Aim of the task: Take the lines of the listing starting with the line containing "will tap(162, 269)." and going on through the line containing "Action: pyautogui.click(x=742, y=834)". Write them out again with "Cookies" swapped for "Privacy", leaving everything else unchanged.

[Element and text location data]
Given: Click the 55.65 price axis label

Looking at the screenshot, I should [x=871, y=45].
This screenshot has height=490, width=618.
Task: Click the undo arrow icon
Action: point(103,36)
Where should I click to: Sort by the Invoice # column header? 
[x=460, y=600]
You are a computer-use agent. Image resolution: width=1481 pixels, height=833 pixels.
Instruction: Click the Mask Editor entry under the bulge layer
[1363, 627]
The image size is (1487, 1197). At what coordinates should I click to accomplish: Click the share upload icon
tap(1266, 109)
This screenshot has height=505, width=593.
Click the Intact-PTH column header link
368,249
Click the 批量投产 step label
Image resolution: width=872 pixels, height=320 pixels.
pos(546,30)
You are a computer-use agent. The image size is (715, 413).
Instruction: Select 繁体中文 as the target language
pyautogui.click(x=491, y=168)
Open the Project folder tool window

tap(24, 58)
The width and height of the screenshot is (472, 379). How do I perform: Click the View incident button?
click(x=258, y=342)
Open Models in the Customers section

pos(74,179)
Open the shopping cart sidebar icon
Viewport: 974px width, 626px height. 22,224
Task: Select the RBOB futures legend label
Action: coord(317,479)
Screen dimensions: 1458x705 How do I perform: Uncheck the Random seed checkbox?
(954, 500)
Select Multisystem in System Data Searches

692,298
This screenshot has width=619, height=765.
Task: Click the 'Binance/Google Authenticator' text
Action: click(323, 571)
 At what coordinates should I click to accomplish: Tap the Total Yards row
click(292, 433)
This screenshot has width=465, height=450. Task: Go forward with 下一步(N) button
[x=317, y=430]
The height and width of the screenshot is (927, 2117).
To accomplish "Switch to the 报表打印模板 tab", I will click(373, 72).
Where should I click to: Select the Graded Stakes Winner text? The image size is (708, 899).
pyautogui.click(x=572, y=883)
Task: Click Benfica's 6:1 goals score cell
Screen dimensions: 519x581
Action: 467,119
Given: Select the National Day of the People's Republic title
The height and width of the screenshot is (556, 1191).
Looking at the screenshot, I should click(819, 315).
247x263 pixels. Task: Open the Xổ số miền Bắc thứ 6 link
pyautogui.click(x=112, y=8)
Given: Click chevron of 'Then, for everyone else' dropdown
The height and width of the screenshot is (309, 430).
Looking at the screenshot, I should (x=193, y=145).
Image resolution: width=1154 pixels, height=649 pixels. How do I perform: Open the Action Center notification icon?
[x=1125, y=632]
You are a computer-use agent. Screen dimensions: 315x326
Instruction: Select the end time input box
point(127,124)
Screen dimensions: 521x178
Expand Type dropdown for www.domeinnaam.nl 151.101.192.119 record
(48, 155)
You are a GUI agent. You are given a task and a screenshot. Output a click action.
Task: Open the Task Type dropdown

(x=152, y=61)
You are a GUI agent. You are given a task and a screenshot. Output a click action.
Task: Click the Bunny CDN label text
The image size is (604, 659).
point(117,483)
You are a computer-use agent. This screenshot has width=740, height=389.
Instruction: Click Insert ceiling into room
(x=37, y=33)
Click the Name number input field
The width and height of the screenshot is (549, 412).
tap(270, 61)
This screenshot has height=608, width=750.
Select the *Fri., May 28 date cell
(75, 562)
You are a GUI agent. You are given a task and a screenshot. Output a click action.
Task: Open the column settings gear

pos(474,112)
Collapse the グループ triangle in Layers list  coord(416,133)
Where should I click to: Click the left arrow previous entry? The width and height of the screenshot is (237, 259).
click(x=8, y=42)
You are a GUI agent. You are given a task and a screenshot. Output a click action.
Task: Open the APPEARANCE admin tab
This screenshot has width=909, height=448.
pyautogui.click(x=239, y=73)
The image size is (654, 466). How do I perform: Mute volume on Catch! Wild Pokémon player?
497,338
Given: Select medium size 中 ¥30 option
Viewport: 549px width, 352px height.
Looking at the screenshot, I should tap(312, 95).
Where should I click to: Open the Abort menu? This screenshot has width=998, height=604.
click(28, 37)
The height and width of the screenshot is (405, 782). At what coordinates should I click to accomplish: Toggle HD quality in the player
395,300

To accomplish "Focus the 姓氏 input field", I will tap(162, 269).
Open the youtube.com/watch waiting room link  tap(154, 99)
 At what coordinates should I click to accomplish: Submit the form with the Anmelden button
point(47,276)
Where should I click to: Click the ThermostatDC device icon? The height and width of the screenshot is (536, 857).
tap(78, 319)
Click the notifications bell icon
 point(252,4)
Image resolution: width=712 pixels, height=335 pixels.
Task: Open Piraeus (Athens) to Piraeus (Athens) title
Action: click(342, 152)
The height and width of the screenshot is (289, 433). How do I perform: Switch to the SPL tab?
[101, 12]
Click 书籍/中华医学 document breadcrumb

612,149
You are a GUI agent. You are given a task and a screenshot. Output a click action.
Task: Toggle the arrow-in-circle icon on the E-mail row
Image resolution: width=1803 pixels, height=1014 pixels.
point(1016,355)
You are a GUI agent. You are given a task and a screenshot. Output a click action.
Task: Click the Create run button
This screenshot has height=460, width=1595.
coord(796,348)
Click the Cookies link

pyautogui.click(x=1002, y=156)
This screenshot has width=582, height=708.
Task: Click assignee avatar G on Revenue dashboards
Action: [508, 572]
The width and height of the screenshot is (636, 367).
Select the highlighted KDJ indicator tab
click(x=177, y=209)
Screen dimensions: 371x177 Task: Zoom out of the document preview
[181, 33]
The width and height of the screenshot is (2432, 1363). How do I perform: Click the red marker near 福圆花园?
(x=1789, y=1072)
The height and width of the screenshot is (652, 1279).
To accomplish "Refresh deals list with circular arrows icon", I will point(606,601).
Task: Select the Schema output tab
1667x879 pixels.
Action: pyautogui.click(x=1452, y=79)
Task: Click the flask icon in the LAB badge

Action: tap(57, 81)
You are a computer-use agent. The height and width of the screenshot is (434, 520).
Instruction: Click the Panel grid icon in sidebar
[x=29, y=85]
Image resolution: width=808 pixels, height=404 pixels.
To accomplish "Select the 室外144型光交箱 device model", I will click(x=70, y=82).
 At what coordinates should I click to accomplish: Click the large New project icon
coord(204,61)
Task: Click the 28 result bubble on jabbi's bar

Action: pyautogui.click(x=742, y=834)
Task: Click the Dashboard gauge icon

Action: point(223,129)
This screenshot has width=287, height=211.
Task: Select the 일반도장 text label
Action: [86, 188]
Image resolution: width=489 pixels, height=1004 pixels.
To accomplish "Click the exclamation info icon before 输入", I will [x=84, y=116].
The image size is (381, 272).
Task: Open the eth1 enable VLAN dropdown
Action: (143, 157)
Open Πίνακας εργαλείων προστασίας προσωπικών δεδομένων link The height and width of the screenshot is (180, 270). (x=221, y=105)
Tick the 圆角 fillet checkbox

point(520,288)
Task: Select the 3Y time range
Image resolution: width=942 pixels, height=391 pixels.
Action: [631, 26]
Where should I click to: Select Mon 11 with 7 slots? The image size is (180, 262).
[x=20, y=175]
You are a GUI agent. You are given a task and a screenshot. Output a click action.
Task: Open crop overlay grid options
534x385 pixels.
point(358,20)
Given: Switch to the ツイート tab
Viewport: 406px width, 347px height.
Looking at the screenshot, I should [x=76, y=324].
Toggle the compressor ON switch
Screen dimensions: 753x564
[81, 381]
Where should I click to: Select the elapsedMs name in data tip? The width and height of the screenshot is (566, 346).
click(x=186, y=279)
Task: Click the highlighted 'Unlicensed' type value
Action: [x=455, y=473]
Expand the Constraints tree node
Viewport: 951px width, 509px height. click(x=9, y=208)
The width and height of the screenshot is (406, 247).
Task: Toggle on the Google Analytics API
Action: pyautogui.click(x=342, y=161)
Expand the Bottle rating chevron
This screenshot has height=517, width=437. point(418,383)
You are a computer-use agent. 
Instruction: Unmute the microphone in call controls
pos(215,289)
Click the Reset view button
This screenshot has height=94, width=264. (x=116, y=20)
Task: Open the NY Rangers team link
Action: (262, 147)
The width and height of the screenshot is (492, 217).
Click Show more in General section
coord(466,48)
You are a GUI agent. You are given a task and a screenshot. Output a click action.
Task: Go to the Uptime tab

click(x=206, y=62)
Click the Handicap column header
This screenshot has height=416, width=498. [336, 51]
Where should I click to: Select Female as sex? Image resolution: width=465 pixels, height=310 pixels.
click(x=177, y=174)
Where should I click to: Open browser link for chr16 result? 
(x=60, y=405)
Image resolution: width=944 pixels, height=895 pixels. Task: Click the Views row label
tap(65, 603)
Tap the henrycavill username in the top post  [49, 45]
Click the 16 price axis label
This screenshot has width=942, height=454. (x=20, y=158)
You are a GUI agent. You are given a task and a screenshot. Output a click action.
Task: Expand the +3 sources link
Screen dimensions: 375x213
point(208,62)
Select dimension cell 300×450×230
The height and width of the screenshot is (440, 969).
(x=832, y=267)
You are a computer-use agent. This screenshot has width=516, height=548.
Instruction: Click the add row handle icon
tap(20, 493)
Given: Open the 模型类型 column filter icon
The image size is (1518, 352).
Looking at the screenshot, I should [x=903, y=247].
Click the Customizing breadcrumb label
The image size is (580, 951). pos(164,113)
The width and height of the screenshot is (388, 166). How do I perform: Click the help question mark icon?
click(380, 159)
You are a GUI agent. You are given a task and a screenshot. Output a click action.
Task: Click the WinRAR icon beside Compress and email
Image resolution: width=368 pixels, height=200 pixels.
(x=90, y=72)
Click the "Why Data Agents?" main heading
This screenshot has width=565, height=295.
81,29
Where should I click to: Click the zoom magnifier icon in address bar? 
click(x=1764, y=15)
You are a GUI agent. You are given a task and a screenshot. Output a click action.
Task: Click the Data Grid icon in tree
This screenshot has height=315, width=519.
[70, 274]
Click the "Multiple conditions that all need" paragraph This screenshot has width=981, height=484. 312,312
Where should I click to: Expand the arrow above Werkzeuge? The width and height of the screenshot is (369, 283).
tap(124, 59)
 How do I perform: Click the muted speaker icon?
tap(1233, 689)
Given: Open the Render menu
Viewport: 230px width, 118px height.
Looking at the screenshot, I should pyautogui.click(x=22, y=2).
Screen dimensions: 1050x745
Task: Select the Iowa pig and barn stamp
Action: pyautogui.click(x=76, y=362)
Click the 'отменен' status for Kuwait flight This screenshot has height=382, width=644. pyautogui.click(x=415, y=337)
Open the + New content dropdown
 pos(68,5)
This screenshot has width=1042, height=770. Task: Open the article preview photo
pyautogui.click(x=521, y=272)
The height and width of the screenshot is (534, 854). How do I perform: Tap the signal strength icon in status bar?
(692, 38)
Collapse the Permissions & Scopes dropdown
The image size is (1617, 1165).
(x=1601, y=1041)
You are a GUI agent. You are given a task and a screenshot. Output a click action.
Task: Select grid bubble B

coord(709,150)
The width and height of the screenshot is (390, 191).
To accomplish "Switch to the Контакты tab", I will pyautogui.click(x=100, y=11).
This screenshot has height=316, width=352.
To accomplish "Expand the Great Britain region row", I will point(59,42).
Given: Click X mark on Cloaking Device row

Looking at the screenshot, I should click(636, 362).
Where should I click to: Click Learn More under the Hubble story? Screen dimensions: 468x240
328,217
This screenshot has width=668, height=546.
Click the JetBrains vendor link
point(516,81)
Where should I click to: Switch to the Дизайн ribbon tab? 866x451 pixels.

Solution to this exercise:
To accomplish "Focus the 姓氏 input field", I will tap(162, 269).
Open the youtube.com/watch waiting room link  tap(154, 99)
 At what coordinates should I click to accomplish: Submit the form with the Anmelden button
point(47,276)
Where should I click to: Click the ThermostatDC device icon? The height and width of the screenshot is (536, 857).
tap(78, 319)
Click the notifications bell icon
 point(252,4)
Image resolution: width=712 pixels, height=335 pixels.
Task: Open Piraeus (Athens) to Piraeus (Athens) title
Action: click(342, 152)
The height and width of the screenshot is (289, 433). How do I perform: Switch to the SPL tab?
[101, 12]
Click 书籍/中华医学 document breadcrumb

612,149
You are a GUI agent. You are given a task and a screenshot. Output a click action.
Task: Toggle the arrow-in-circle icon on the E-mail row
Image resolution: width=1803 pixels, height=1014 pixels.
point(1016,355)
You are a GUI agent. You are given a task and a screenshot. Output a click action.
Task: Click the Create run button
This screenshot has height=460, width=1595.
coord(796,348)
Click the Privacy link

pyautogui.click(x=1002, y=156)
This screenshot has width=582, height=708.
Task: Click assignee avatar G on Revenue dashboards
Action: [508, 572]
The width and height of the screenshot is (636, 367).
Select the highlighted KDJ indicator tab
click(x=177, y=209)
Screen dimensions: 371x177 Task: Zoom out of the document preview
[181, 33]
The width and height of the screenshot is (2432, 1363). How do I perform: Click the red marker near 福圆花园?
(x=1789, y=1072)
The height and width of the screenshot is (652, 1279).
To accomplish "Refresh deals list with circular arrows icon", I will point(606,601).
Task: Select the Schema output tab
1667x879 pixels.
Action: pyautogui.click(x=1452, y=79)
Task: Click the flask icon in the LAB badge

Action: tap(57, 81)
You are a computer-use agent. The height and width of the screenshot is (434, 520).
Instruction: Click the Panel grid icon in sidebar
[x=29, y=85]
Image resolution: width=808 pixels, height=404 pixels.
To accomplish "Select the 室外144型光交箱 device model", I will click(x=70, y=82).
 At what coordinates should I click to accomplish: Click the large New project icon
coord(204,61)
Task: Click the 28 result bubble on jabbi's bar

Action: pyautogui.click(x=742, y=834)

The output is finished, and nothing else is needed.